Text Processing Tools

Overview

Tools for Extracting Text

  1. File Contents: cat and less
  2. File Excerpts: head and tail
  3. Extract by Keyword: grep
  4. Extract by Column or Field: cut

1. Viewing File Contents

cat command
  • cat - Dump one or more file to STDOUT
  • cat command is most useful for viewing the short files
  • Multiple files are concatenated together

OPTIONS:

  • -A Show all characters, including control characters and non-printing characters
  • -s Squeeze (multiple adjacent blank lines into a single black line)
  • -b Number each (non-blank) line of output

NOTE!: If you dump the content of a binary file with cat to a terminal, you will make it unusable. You can use reset command to clean up your garbled terminal and go on with it.
When you type reset, it won’t be correctly echo-ed.

less command
  • less View file or STDIN one page at a time.
  • less command is more useful for viewing the larger files.

Navigating Text with less

  • Space Moves ahead one full screen
  • b Moves back one full screen

  • Enter Moves ahead one line
  • k Moves back one line

  • g Moves to the top of the file
  • G Moves to the bottom of the file

  • /text Searches for text
  • n Repeats the last search
  • N Repeats the last search, but in the opposite direction

  • v Opens the file in (vi by default)
  • q quits

2. Viewing File Excerpts

head command
  • head: Display the first 10 lines of a file
  • -n: Specify the number of lines to display

Examples:

[mitesh@Matrix ~]$ head /etc/passwd
root:x:0:0:root:/root:/bin/bash
bin:x:1:1:bin:/bin:/sbin/nologin
daemon:x:2:2:daemon:/sbin:/sbin/nologin
adm:x:3:4:adm:/var/adm:/sbin/nologin
lp:x:4:7:lp:/var/spool/lpd:/sbin/nologin
sync:x:5:0:sync:/sbin:/bin/sync
shutdown:x:6:0:shutdown:/sbin:/sbin/shutdown
halt:x:7:0:halt:/sbin:/sbin/halt
mail:x:8:12:mail:/var/spool/mail:/sbin/nologin
uucp:x:10:14:uucp:/var/spool/uucp:/sbin/nologin

[mitesh@Matrix ~]$ head -n 2 /etc/passwd
root:x:0:0:root:/root:/bin/bash
bin:x:1:1:bin:/bin:/sbin/nologin
tail command
  • tail: Display the last 10 lines of a file
  • -n: Specify the number of lines to display
  • -f: Follow subsequent additions to the file
    • Continue to display the file in REAL TIME
    • Very useful for monitoring log files!
    • System Administrators use this feature to keep an eye on the system log.

Examples:

[root@Matrix ~]# tail -n 2 /var/log/messages
[root@Matrix ~]# tail -f /var/log/messages

3. Extracting Text by Keyword - grep command

  • grep: Prints lines of files or STDIN where the pattern is matched
  • The patterns contain regular expression metacharacters and so it is considered good practice to always quote your regular expressions.

▸ **Information provided**:
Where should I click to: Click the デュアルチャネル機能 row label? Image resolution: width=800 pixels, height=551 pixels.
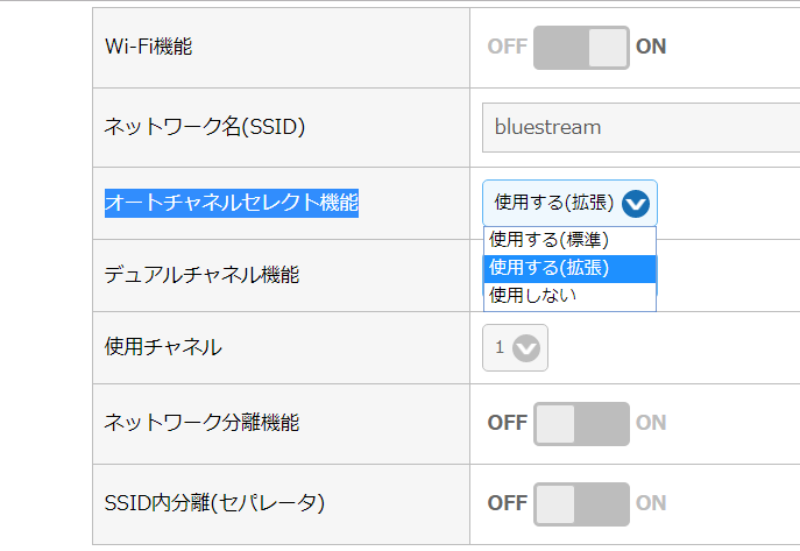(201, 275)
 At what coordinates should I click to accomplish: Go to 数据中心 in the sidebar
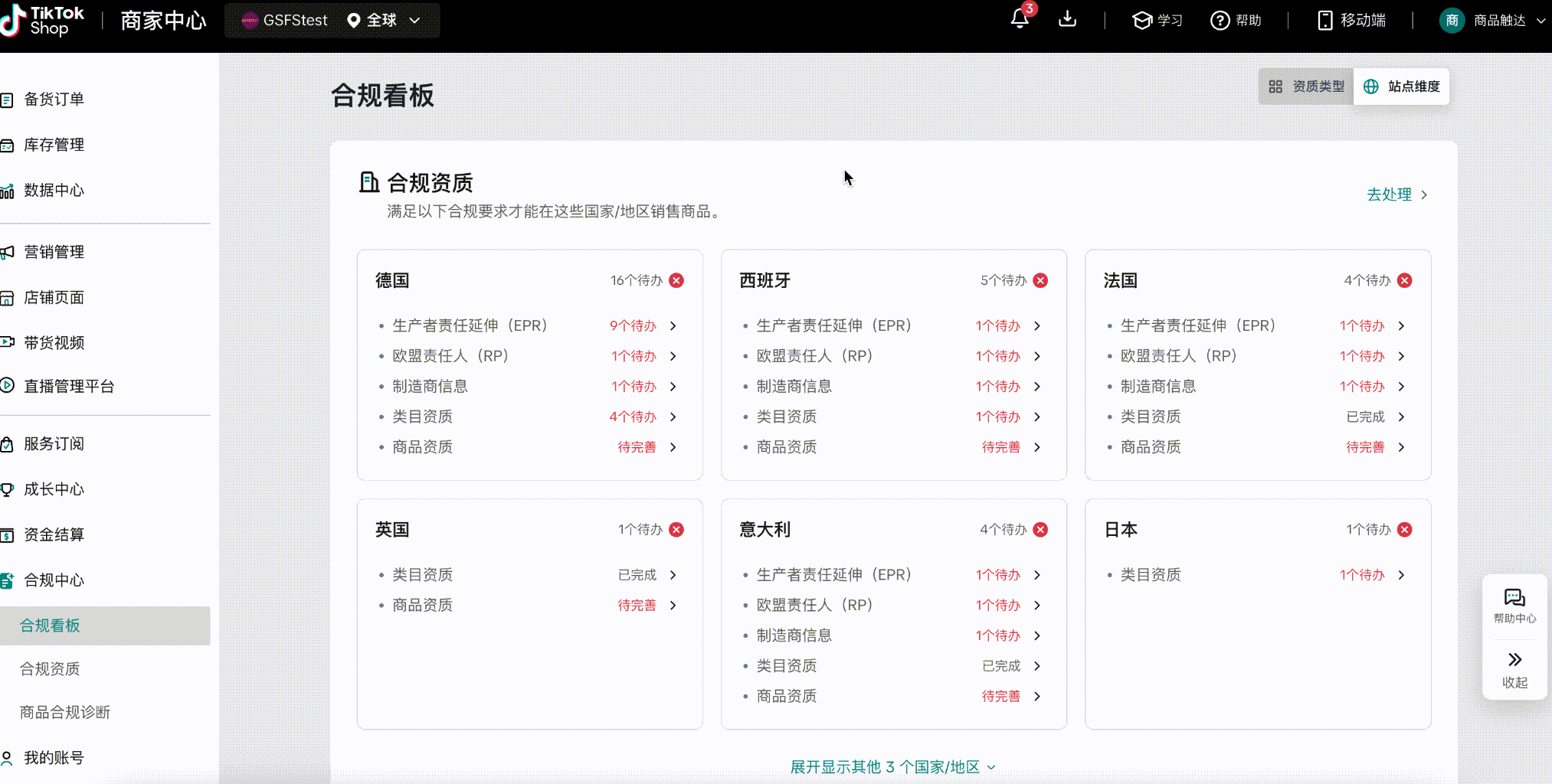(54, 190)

▸ **What to work on**:
1. Translate this sentence from the page on text processing tools into Spanish: "If you dump the content of a binary file with cat to a terminal, you will make it unusable."
2. According to the page on text processing tools, which key in less moves to the bottom of the file?
3. Extend the page on text processing tools, picking up after its last sentence.
Nothing in the listing is needed here.

▸ **Answers to the problems**:
1. Si vuelcas el contenido de un archivo binario con cat en una terminal, la dejarás inutilizable.

2. G

3.
Options:

  • -i: Search case insensitively
  • -n: Print line numbers of matches
  • -v: Print lines that does not contain the pattern

  • -Ax: Include x lines after each match
  • -Bx: Include x lines before each match

  • -r: Recursively search a directory
  • -c: Counts the number of lines where the pattern matched
  • -l: Only return the name of the file that have at least one line containing the pattern

  • --color=auto: Highlight the match in color

Examples:

[mitesh@Matrix ~]$ grep 'bash' /etc/passwd
root:x:0:0:root:/root:/bin/bash
neo:x:500:500:Neo:/home/neo:/bin/bash
mitesh:x:501:501:mitesh:/home/mitesh:/bin/bash

[mitesh@Matrix ~]$ grep '[Cc]at' pets
cat
Cat

[mitesh@Matrix ~]$ ps ax | grep 'init'
1 ?        Ss     0:01 /sbin/init
2701 pts/1    S+     0:00 grep init

[mitesh@Matrix ~]$ date --help | grep 'year'

4. Extract by Column or Field - cut command

  • cut: Display specific columns of file or STDIN

Options:

  • -d: Specify the column delimiter (Default is TAB)
  • -f: Specify the column to print
  • -c: Cut by characters

Examples:

# Display the list of users from /etc/passwd
[mitesh@Matrix ~]$ cut -d: -f1 /etc/passwd
root
bin
...output truncated...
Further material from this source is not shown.